A Irmandade de Nossa Senhora da Boa Morte e Assunção foi fundada no dia 13 de janeiro 1856 no seio da comunidade paroquial de Nossa Senhora das Dores, igreja Matriz da cidade de Limeira, sendo que sua elevação e aprovação como órgão atrelado à Igreja Católica Apostólica Romana aconteceria rapidamente em dois de agosto de 1856, sob provisão do Bispo de São Paulo, Dom Antônio Joaquim de Melo (1791-1861). Entre os membros fundadores estavam o então vigário da Paróquia Nossa Senhora das Dores, Joaquim Franco de Camargo Júnior, e os cidadãos Alferes Joaquim Franco de Camargo, Bento Manoel de Barros, Antônio Luiz da Rocha Camargo, Manoel Joaquim da Silva Mello, Antonio José de Souza, Clemente Paulino dos Santos Carvalho, Euclides Carvalho Xavier de Lima, José Gonçalves de Godoy Maurício, José Antônio Rodrigues, André Antônio de Lima, Bento José Lopes da Silva, Francisco Romão Ribeiro e Dionizio José Franco (LIVRO TOMBO DA CONFRARIA DE NOSSA SENHORA DA BOA MORTE E ASSUNÇÃO, reg nº 2)
Vale ressaltar que dentro da história do catolicismo brasileiro, as associações leigas, seja qual fosse a vocação, exerceram importante função litúrgico-pedagógica, sobretudo no período colonial e imperial, transitando entre a Igreja e o mundo civil com profunda habilidade. Com papéis pio sociais, visto que cuidavam dos vivos e também dos mortos, garantindo aos seus filiados auxílio intra e extraterreno, compuseram intricadas redes simbólicas de poder, entre o temporal e o religioso. As irmandades, confrarias e ordens terceiras obedeciam a hierarquizações, amparadas pelo prestígio e noção de pureza de sangue, religiosidade da pompa e faustosas cerimônias (BERTO, 2014).

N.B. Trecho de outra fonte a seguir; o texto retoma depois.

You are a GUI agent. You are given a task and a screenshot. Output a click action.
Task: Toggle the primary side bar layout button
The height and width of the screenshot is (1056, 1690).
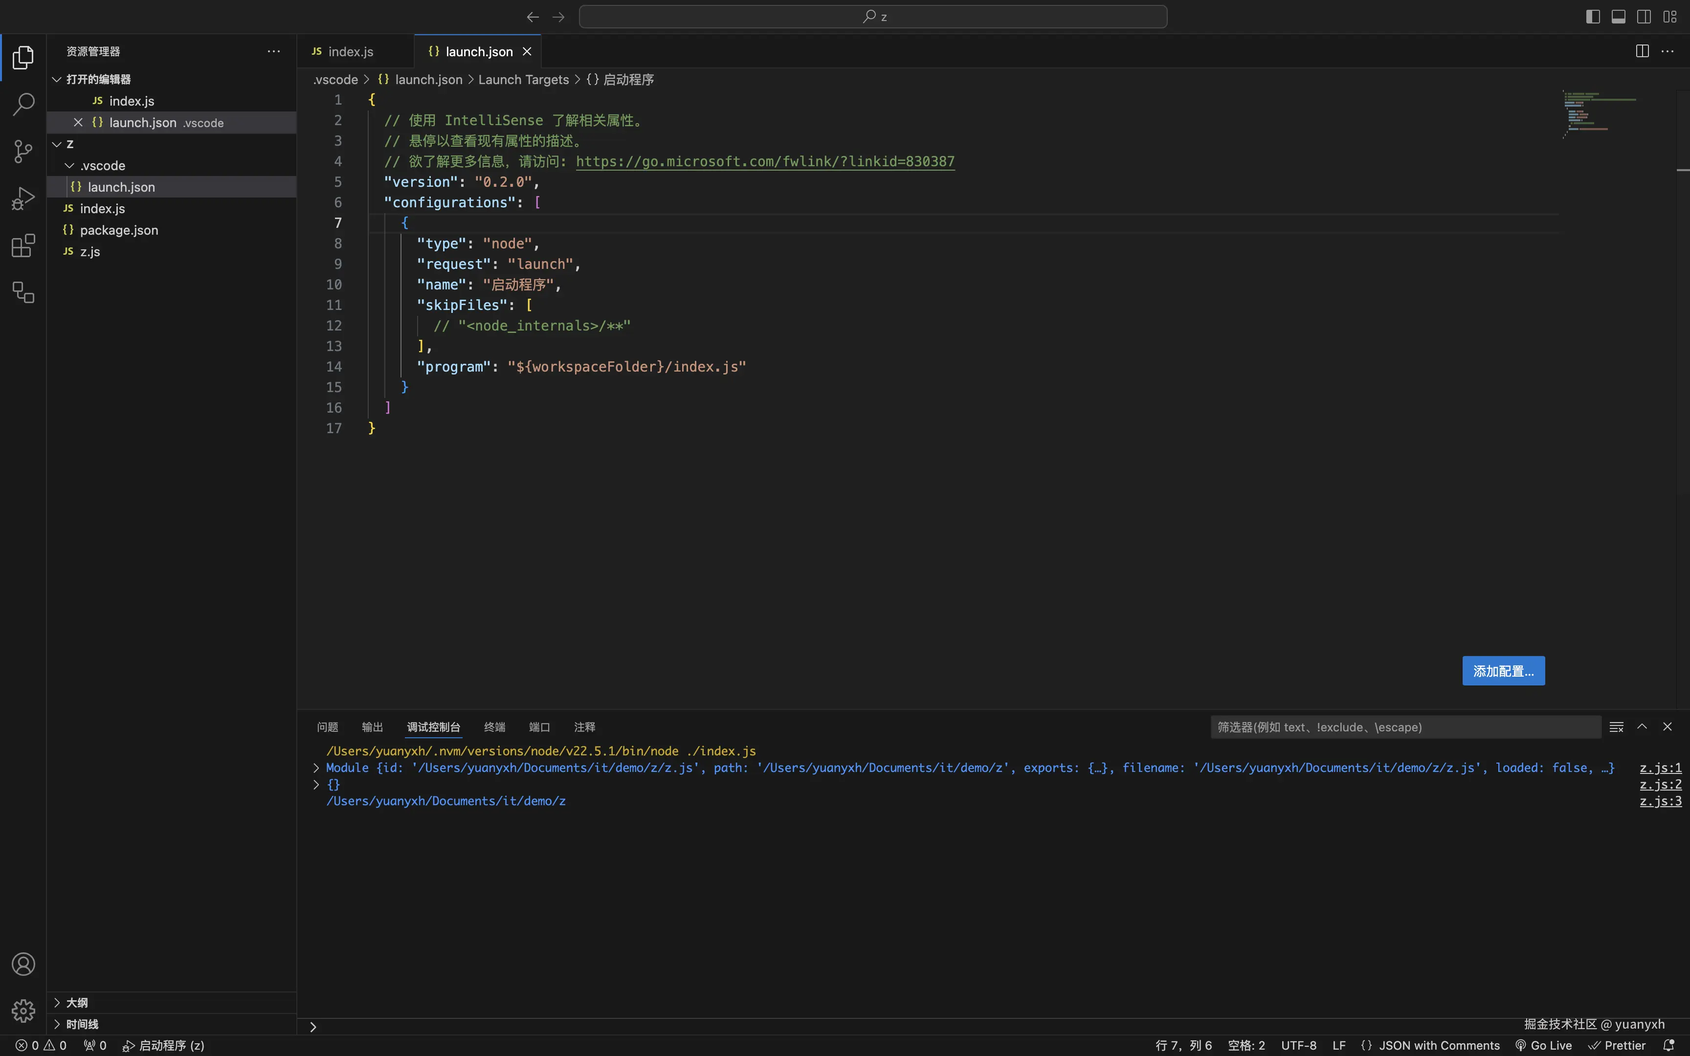coord(1592,17)
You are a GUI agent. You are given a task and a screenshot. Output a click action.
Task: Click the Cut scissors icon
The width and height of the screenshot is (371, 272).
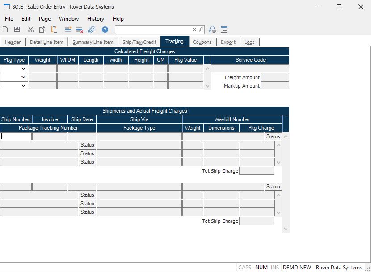(30, 30)
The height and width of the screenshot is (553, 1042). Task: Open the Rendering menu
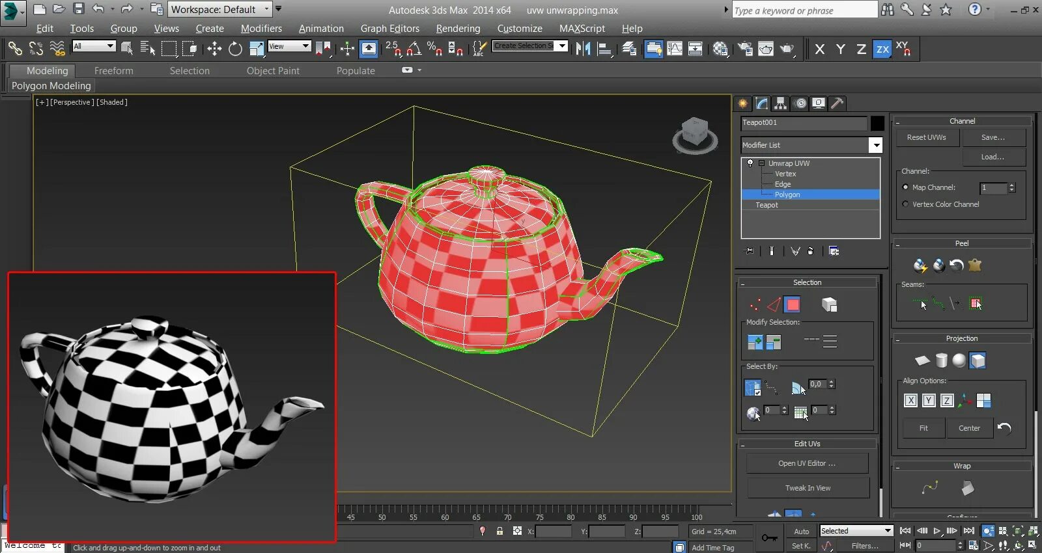click(458, 29)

A associações religiosas leigas, muito ativas ao longo dos séculos XVII ao XIX no Brasil, surgiam inicialmente no seio das matrizes e, com o tempo, saíam para edificar templos próprios, o que ocorreu em Limeira, quando, em 1868, a Irmandade da Boa Morte realizou a sagração de seu templo.
Após alguns anos, com o crescimento da Irmandade, no ano de 1869, mais precisamente aos vinte dias do mês de fevereiro, a pedido da própria irmandade, a Nunciatura Apostólica elevou-a, em nome do papa Pio IX, à condição de Confraria. Seu funcionamento foi regular até o ano de 1891, sendo que de 1892 a 1897 mostrou-se sem diretoria e administração. Foi reativada em 8 de setembro de 1898, com a eleição de uma diretoria provisória que tinha a função de restituí-la como órgão religioso. A associação continua ativa até os dias atuais, sendo uma das poucas em atividade no Estado de São Paulo.
Desde a sua fundação, é grande a importância da Confraria da Boa Morte e Assunção na construção da cidade de Limeira, em grande parte devido ao fato de que, desde a origem, participaram da associação religiosa pessoas ilustres da cidade. Extrapolando o campo religioso, sua atuação incidiu em diversas áreas como a assistencial (com a administração do Asilo de Mendicidade de Limeira, atual Asilo João Kühl Filho), de saúde (como gênese da Santa Casa de Misericórdia de Limeira) e educacional. Sobre o último aspecto, no ano de 1917 a igreja foi dotada de uma escola primária de ensino laico: a Escola de Nossa Senhora da Assunção, posteriormente conhecida por Escola Mista Nossa Senhora da Assunção, funcionava no andar superior das dependências do próprio templo e seus alunos eram provenientes das mais diversas classes sociais, sendo que muitos deles ali estudavam gratuitamente.
É uma das poucas associações religiosas leigas fundadas no século XIX ainda em atividade no Brasil.